Data items:
>>

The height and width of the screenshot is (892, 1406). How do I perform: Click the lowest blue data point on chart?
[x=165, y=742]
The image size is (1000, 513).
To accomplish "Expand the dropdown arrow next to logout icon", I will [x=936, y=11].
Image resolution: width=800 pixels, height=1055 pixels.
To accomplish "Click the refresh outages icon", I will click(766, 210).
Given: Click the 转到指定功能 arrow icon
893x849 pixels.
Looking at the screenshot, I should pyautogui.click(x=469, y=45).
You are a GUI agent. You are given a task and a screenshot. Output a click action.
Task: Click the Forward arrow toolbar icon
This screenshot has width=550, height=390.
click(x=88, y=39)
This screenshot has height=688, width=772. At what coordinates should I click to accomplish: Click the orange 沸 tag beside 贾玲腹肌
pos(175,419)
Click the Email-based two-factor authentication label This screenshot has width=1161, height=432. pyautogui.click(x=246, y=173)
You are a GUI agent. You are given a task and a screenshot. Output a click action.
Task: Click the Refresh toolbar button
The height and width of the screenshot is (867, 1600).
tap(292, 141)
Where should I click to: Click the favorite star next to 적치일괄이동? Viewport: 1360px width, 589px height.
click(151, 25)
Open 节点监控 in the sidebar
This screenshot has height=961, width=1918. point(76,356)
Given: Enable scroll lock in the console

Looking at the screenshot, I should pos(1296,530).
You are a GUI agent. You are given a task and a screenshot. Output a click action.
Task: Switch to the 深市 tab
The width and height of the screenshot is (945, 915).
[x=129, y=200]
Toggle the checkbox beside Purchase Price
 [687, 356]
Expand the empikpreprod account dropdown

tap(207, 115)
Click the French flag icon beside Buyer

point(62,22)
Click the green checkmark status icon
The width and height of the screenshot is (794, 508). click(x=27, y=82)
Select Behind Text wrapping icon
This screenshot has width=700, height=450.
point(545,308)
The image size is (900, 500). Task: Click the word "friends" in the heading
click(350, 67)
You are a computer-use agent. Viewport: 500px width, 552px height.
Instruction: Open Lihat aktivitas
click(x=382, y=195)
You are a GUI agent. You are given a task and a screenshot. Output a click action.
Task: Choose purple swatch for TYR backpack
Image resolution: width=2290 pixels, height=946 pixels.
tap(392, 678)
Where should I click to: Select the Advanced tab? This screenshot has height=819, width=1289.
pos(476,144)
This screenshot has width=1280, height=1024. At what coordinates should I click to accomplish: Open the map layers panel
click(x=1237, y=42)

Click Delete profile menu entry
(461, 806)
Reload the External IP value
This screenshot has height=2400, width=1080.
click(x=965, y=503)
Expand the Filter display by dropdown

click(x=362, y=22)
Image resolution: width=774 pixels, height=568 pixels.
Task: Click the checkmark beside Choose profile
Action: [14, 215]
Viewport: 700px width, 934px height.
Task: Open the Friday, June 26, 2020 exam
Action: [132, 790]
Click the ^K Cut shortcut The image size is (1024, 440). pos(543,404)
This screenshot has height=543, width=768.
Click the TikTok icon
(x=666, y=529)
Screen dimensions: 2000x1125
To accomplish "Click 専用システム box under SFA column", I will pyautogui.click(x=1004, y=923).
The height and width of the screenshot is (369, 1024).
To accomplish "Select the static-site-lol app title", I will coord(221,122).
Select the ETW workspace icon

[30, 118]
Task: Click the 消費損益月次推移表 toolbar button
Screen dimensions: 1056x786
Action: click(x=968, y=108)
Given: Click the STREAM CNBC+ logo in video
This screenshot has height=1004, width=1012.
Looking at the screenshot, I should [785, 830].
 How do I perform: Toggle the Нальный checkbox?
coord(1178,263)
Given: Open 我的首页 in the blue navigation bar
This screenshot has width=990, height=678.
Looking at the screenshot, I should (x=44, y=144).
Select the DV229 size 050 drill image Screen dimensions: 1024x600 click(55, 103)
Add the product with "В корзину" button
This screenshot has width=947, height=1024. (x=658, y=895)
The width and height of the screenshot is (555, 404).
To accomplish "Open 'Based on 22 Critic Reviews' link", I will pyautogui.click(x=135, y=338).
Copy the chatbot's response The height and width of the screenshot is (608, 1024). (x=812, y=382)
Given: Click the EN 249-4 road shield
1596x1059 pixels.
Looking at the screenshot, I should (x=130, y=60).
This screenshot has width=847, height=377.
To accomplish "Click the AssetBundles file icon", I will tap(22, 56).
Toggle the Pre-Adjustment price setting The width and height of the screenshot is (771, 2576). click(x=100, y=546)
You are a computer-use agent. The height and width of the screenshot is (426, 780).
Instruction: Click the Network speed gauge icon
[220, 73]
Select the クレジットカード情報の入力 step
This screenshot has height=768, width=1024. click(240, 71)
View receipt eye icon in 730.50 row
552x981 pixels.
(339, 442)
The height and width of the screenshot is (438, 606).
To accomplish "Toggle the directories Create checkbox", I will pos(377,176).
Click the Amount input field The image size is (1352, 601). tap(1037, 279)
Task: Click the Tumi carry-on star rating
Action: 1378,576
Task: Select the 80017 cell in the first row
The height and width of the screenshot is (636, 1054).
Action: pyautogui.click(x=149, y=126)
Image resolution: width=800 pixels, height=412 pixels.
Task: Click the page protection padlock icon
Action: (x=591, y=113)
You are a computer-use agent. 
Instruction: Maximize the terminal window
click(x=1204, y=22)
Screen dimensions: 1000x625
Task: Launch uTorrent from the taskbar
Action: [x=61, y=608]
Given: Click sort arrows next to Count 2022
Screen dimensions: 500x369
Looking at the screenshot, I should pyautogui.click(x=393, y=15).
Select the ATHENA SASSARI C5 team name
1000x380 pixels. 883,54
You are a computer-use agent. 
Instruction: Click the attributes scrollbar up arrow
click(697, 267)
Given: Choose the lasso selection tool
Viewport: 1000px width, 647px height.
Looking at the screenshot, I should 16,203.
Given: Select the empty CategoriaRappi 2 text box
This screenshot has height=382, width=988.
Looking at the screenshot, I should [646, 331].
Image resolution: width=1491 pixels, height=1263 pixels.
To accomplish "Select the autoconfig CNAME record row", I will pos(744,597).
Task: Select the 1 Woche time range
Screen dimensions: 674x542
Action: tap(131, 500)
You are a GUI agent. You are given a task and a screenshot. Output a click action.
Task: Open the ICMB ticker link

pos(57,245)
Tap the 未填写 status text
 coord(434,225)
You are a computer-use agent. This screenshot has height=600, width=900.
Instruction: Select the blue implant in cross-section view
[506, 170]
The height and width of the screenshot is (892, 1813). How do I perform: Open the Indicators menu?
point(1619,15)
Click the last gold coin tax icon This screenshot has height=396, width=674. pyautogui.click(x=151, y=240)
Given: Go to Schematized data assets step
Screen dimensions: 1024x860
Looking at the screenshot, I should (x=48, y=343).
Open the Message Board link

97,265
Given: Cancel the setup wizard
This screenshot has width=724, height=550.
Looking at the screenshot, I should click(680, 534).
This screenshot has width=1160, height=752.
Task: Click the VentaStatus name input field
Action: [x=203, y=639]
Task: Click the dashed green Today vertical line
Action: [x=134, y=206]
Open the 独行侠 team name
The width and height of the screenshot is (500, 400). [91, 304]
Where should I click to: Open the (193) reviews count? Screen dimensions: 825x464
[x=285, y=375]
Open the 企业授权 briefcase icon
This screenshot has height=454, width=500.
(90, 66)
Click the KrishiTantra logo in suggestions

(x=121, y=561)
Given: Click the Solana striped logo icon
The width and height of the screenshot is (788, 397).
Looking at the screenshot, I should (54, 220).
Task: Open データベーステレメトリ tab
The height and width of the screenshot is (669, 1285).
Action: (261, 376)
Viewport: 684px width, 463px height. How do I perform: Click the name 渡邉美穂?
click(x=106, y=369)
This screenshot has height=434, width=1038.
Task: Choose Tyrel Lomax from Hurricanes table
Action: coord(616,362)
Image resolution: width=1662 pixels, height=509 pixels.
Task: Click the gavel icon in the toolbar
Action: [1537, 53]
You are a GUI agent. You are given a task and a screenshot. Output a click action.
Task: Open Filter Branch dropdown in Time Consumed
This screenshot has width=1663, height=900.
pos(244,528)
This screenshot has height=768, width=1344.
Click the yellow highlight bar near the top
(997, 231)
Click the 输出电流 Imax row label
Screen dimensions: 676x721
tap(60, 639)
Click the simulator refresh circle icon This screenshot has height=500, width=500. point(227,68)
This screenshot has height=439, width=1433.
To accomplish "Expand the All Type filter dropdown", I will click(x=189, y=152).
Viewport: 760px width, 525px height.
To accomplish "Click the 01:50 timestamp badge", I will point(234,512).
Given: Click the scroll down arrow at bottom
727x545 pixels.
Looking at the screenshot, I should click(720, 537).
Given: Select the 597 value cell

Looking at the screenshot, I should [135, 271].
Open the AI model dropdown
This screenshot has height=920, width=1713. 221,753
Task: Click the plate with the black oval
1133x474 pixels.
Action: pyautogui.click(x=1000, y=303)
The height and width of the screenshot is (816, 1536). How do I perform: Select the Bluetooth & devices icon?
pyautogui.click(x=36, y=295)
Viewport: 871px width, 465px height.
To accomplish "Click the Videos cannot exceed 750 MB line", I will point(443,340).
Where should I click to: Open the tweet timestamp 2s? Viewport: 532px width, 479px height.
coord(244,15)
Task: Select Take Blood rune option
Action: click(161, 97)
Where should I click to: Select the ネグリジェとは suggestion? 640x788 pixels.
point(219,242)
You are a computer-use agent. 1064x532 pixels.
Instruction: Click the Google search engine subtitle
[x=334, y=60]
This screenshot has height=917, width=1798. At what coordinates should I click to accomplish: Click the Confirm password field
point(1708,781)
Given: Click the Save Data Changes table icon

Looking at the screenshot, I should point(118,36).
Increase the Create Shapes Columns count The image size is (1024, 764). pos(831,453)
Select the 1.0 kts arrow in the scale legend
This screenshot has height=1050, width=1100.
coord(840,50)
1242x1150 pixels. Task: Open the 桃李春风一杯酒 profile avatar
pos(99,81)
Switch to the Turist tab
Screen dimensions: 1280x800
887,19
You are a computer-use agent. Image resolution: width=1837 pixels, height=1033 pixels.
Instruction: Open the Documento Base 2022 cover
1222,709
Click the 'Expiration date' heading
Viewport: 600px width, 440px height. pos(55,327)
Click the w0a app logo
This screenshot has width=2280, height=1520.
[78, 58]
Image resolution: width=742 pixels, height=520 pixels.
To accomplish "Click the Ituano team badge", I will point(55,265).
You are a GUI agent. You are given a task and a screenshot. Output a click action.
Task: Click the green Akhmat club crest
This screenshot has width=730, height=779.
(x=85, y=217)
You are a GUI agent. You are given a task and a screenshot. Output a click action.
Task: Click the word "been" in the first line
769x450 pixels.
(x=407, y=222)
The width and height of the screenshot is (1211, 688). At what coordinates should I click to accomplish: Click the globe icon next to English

<<

◆ WHAT THIS TASK INVOLVES
Look through the data above and return exactly the lines from the one that contains "This screenshot has width=700, height=450." to the one that contains "Select the DV229", inclusive, with nothing else.

◆ THE ANSWER
This screenshot has width=700, height=450.
point(545,308)
The image size is (900, 500). Task: Click the word "friends" in the heading
click(350, 67)
You are a computer-use agent. Viewport: 500px width, 552px height.
Instruction: Open Lihat aktivitas
click(x=382, y=195)
You are a GUI agent. You are given a task and a screenshot. Output a click action.
Task: Choose purple swatch for TYR backpack
Image resolution: width=2290 pixels, height=946 pixels.
tap(392, 678)
Where should I click to: Select the Advanced tab? This screenshot has height=819, width=1289.
pos(476,144)
This screenshot has width=1280, height=1024. At what coordinates should I click to accomplish: Open the map layers panel
click(x=1237, y=42)

Click Delete profile menu entry
(461, 806)
Reload the External IP value
This screenshot has height=2400, width=1080.
click(x=965, y=503)
Expand the Filter display by dropdown

click(x=362, y=22)
Image resolution: width=774 pixels, height=568 pixels.
Task: Click the checkmark beside Choose profile
Action: [14, 215]
Viewport: 700px width, 934px height.
Task: Open the Friday, June 26, 2020 exam
Action: [132, 790]
Click the ^K Cut shortcut The image size is (1024, 440). pos(543,404)
This screenshot has height=543, width=768.
Click the TikTok icon
(x=666, y=529)
Screen dimensions: 2000x1125
To accomplish "Click 専用システム box under SFA column", I will pyautogui.click(x=1004, y=923).
The height and width of the screenshot is (369, 1024).
To accomplish "Select the static-site-lol app title", I will coord(221,122).
Select the ETW workspace icon

[30, 118]
Task: Click the 消費損益月次推移表 toolbar button
Screen dimensions: 1056x786
Action: click(x=968, y=108)
Given: Click the STREAM CNBC+ logo in video
This screenshot has height=1004, width=1012.
Looking at the screenshot, I should [785, 830].
 How do I perform: Toggle the Нальный checkbox?
coord(1178,263)
Given: Open 我的首页 in the blue navigation bar
This screenshot has width=990, height=678.
Looking at the screenshot, I should (x=44, y=144).
Select the DV229 size 050 drill image Screen dimensions: 1024x600 click(55, 103)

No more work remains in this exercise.